Chain CUSTOMINPUT (1 references)
target     prot opt source               destination
DROP       all  --  20.20.20.20          anywhere
DROP       all  --  21.22.23.24          anywhere
DROP       all  --  200.20.20.20         anywhere
DROP       all  --  100.120.120.120      anywhere
DROP       all  --  192.168.1.234        anywhere

However, I’m still able to reach the network from the host 192.168.1.234:

image830×37 4.1 KB

Thanks!

nop. Why do you ask?

INPUT is for traffic to IPF itself. FORWARD is for traffic through IPF to and from the LAN behind.

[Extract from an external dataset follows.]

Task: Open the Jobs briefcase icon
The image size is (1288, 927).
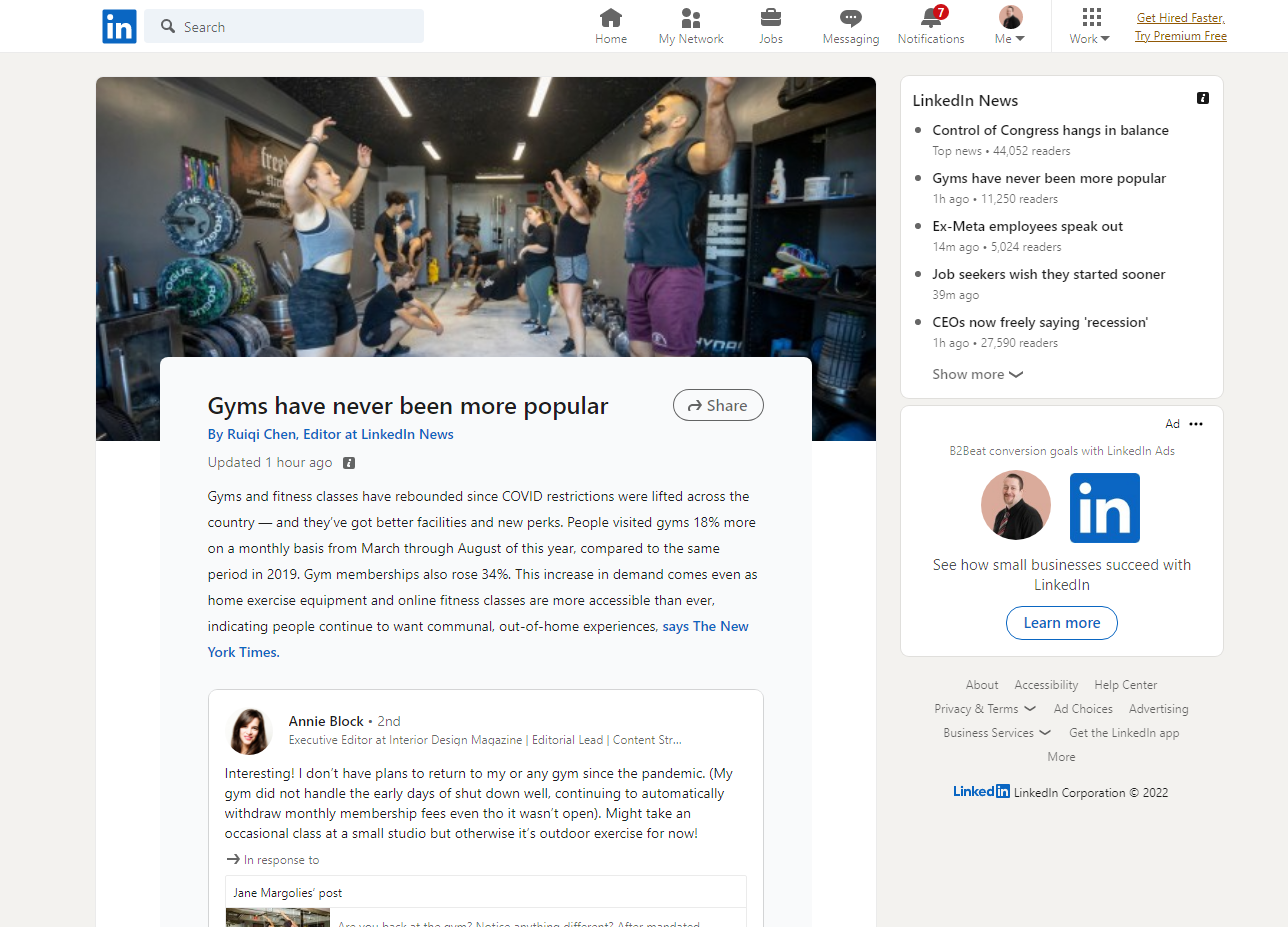Action: point(770,18)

And you don’t need -p all in your rules.

A little annotation:
Fail2ban is suited to ban illegal login attempts.
Because it is ever a bad idea to allow logins to IPFire from outside ( red ), the tool isn’t an option. It should be located on the server. IMO

But the goal of @user-ip is different from this, I think.

Yes I was trying to create a warning to an admin account based on the logs created by SURICATA and block this ips.
But it’s great to learn about new tools.

That was the origin of F2B, but it developed massively since it started. Now it is a general purpose tool to ban IPs based on string matching in log files. They do not have to be login attempts. In my old server I use it to protect the webserver from repeat queries as well as unauthorised connections to OpenVPN (not a failed login explicitly but a particular type of response the server would never get from its expected clients). I also have a number of different postfix filters to block other illegalities (connections which are not logons).

Yes, F2B is much more than a logon filter.
But the main main mechanism is the automaton for a Chomsky-3-language ( aka regular expression ). This demands the unencrypted packet, which is present in the connection end point only, with increasing use of SSL based protocols.
Packets which shall be forwarded to internal devices leave log messages in IPFire, which are not really parseable for unwanted traffic, only.

Sorry, but that is not right. F2B does not care about SSL as it does not look at packets. It only looks at logs. As long as a log event is generated which can be identified in some way by regex and contains an IP address, F2B can process it. Suricata logs can be monitored, as can any other ones.

Suricata logs, for example, contain blocks of IPs. What do you want to block using the blocked IP?

Please read the OP. The user wants to monitor the /var/log/suricata/fast.log and create an action from it. F2B can do that. It can even be configured just to mail a message without creating a firewall rule, if that is all you want, but it is more usual to use it to create a firewall rule.

I read the OP. Maybe my old head needs some time to understand the goal.

I can’t see a reason, why some computational power is invested to block IPs which are blocked by the IPS, yet.